I was the only passenger on the bus. "You sound like you're from someplace where it gets hotter than this," I opened.

"Am from de Carribean."

I had guessed that. "Which island?"

"Jamaica."

I've been to a few of the islands, but not that one. "So, how hot does it get there?"

"One hunred an fortay," he said. "Dat's Fahrenheit."

"No way!"

"Yes. But there's not the humility like you have here."

"How can humans survive in that?"

"Dey wear clothes, for one. Not like here; the people wear nothing. Down there they know how to dress for the heat."

"And all that rum helps, too, I bet."

"Oh ho!" he laughed, "Dey rum we drink in the island, it's not the rum they send here. We have 200 proof, and one hundred eightay proof.

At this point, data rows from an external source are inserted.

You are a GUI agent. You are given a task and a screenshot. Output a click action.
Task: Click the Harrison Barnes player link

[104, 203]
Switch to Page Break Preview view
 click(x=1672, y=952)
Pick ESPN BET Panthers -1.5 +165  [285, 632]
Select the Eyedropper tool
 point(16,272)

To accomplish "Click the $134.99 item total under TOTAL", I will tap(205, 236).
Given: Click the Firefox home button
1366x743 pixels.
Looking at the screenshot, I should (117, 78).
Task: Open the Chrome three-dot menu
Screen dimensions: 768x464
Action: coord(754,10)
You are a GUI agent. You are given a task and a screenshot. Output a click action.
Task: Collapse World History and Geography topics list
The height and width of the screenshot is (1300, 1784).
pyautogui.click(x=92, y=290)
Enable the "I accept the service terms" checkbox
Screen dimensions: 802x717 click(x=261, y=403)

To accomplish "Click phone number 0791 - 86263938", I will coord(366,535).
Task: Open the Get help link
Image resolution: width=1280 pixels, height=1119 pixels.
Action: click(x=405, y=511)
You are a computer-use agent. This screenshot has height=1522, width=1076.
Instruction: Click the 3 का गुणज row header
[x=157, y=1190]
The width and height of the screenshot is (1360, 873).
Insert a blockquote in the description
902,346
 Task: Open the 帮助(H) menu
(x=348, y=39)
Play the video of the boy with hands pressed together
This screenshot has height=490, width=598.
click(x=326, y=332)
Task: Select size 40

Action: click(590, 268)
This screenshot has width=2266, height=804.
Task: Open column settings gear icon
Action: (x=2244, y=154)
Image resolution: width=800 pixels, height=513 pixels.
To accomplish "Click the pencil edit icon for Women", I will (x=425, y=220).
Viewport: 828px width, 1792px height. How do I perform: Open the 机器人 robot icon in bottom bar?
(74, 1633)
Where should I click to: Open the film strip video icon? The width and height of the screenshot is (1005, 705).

We send the fortay proof to Canada."

"Isn't that always the way?"

"The government, they selling everything. No more factories; selling our water to California."

He must be talking about Canada now, not Jamaica.

"You know what ganga is?" the driver is asking me.

"Of course."

"De Americans, dey don't know dat word. You tell dem you have ganga, and they nod. You show dem, and dey tink it a spice."

I find this hard to believe, but I'm enjoying the story.

"It's go by two names here, marijuana and pot. So if you bring any across you say it's ganga, the Americans won't know."

I know: they have a different word for everything.

I like being the only passenger on the bus.

Continued in part II.

2 Comments:

Anonymous Adrift At Sea said...

I love striking up conversations with bus drivers, taxi drivers, and other people I run in to over the course of my day. You get some of the most interesting stories from them.

Unfortunately, a lot of Americans treat people who are in the service industries, like cabbies, waitstaff, salespeople, etc, like they are less than human. They tend to judge people by appearances, rather than actually trying to see what lies beneath those appearances.

7/15/2006  
Anonymous graig said...

I like that story... on a hot day in Toronto, it cools me down just a little.